YOUR GOAL: Output word for word the lines from the one with "At what coordinates should I click to accomplish: Click" to the final line of the data, both ends included, but skip the pictures.

*** Begin section ***

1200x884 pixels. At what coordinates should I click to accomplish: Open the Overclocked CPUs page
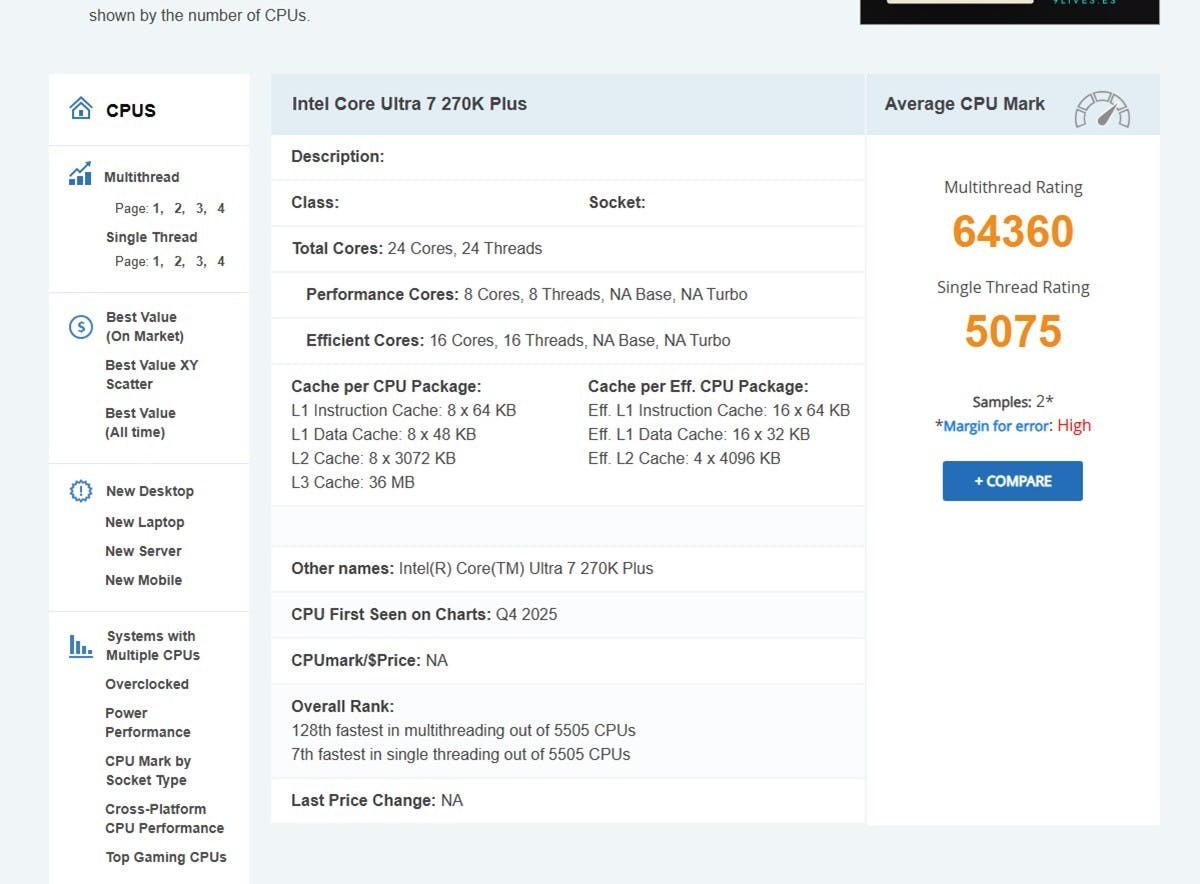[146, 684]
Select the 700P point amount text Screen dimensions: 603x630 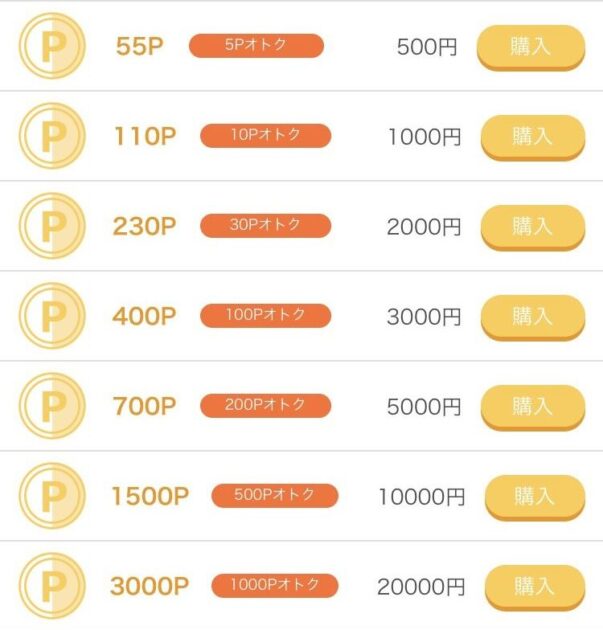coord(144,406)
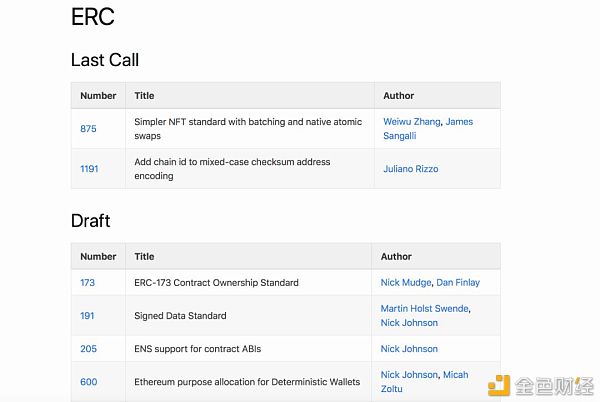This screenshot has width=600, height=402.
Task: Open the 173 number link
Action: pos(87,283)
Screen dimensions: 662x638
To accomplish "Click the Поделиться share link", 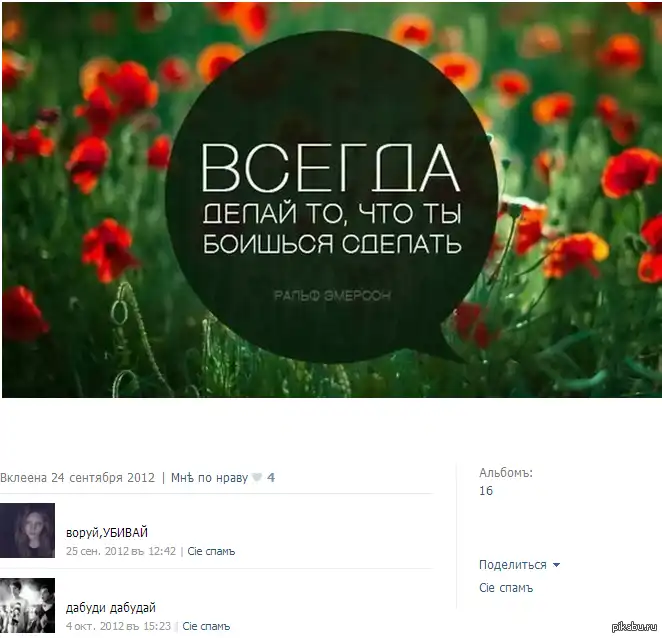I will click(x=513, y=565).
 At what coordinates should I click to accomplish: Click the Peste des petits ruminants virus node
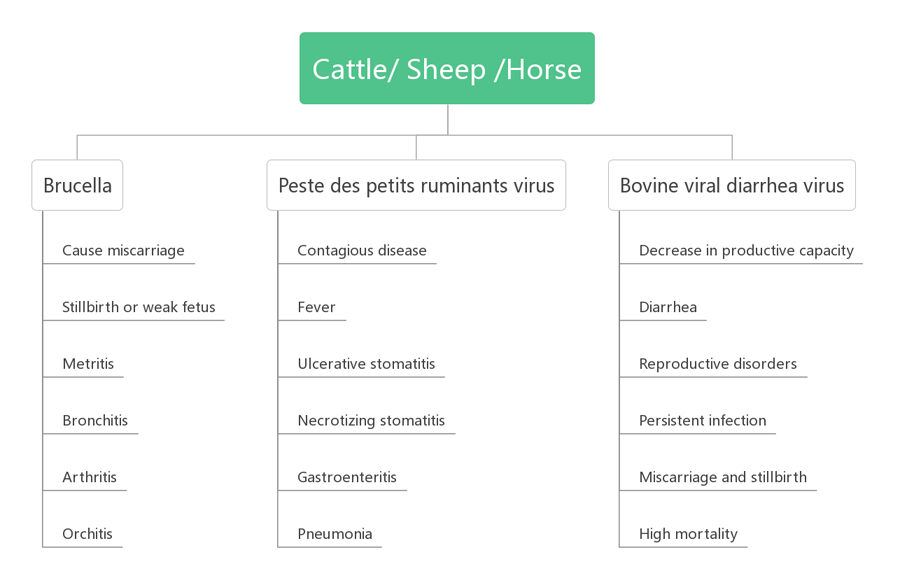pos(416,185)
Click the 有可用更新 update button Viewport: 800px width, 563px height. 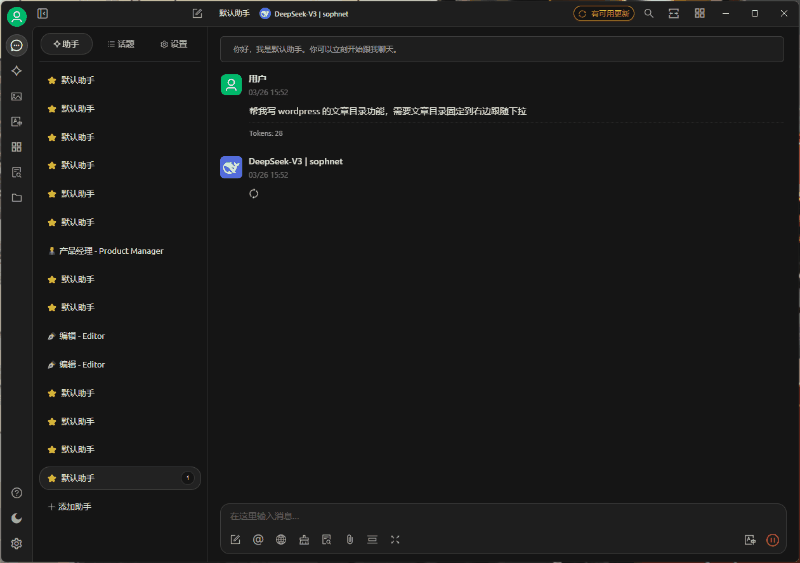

*** End section ***

REPLY:
 At what coordinates should I click to accomplish: Click the Peste des petits ruminants virus node
pos(416,185)
Click the 有可用更新 update button Viewport: 800px width, 563px height. 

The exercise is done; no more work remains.